<<<<

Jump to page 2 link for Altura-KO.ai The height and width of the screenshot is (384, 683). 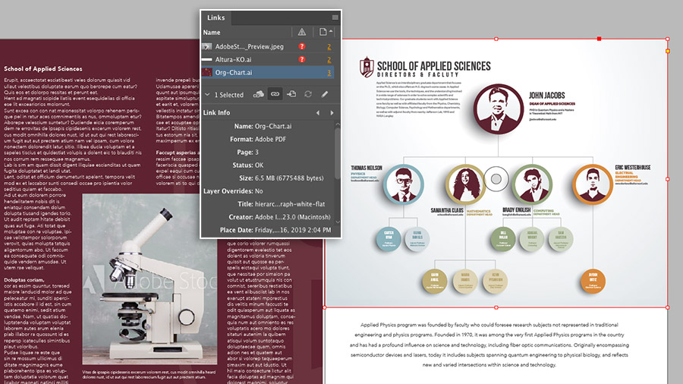[329, 60]
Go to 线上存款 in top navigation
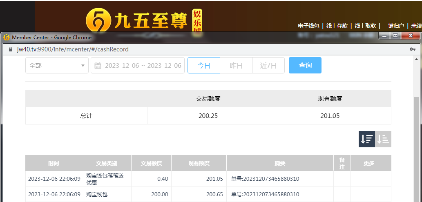422x202 pixels. (337, 26)
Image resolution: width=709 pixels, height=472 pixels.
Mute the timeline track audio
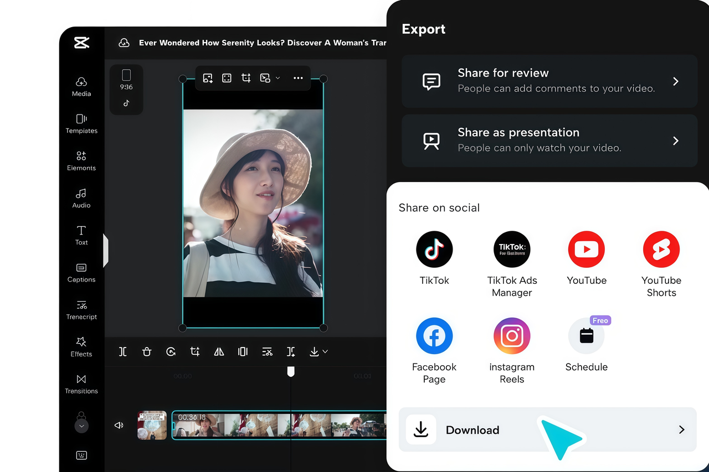pos(119,426)
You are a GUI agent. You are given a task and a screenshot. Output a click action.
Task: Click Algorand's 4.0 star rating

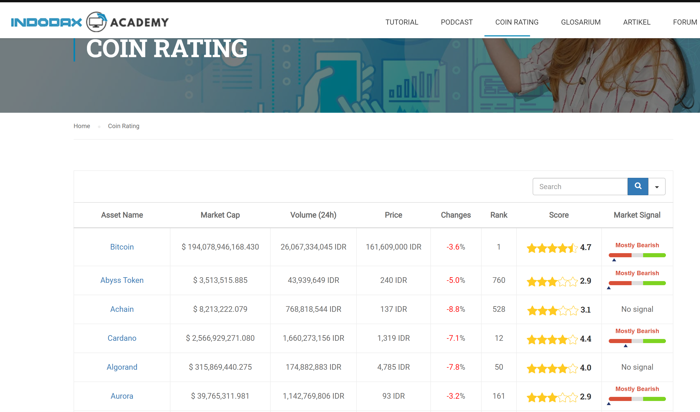(x=559, y=368)
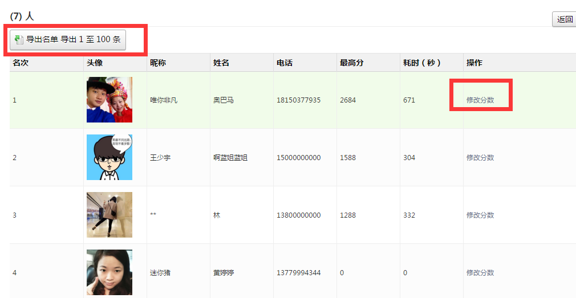Click the export list icon (导出名单)
The image size is (576, 298).
click(19, 40)
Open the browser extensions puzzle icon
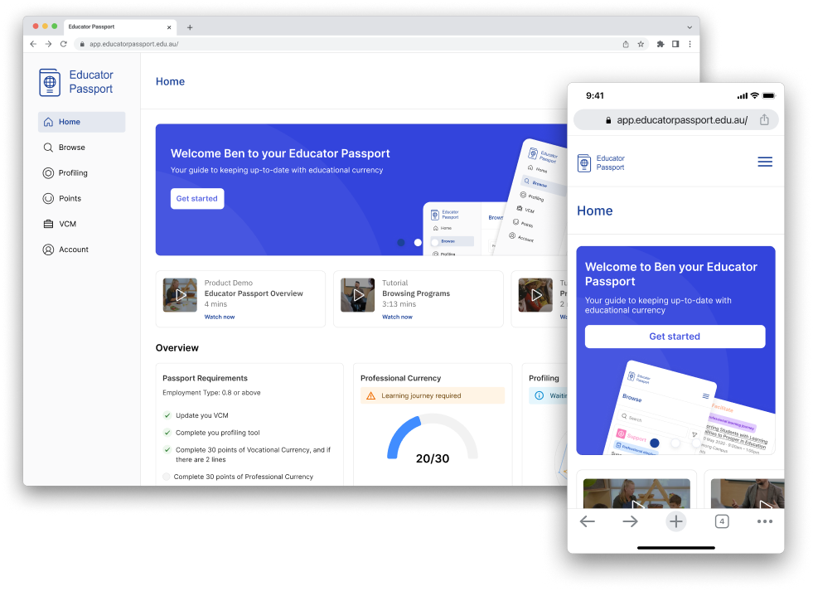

>>>>

Directions for this task
Rewrite the records from the line with "Go to 线上存款 in top navigation" through the end of the records, changing "timeline track" to "timeline clip" and leaving everything else as it is. Omit the pictures from your answer.

Solution to this problem
Go to 线上存款 in top navigation
422x202 pixels. (337, 26)
Image resolution: width=709 pixels, height=472 pixels.
Mute the timeline clip audio
pos(119,426)
You are a GUI agent. You are given a task and a screenshot. Output a click action.
Task: Click Algorand's 4.0 star rating

(x=559, y=368)
Click the export list icon (导出名单)
The image size is (576, 298).
click(19, 40)
Open the browser extensions puzzle icon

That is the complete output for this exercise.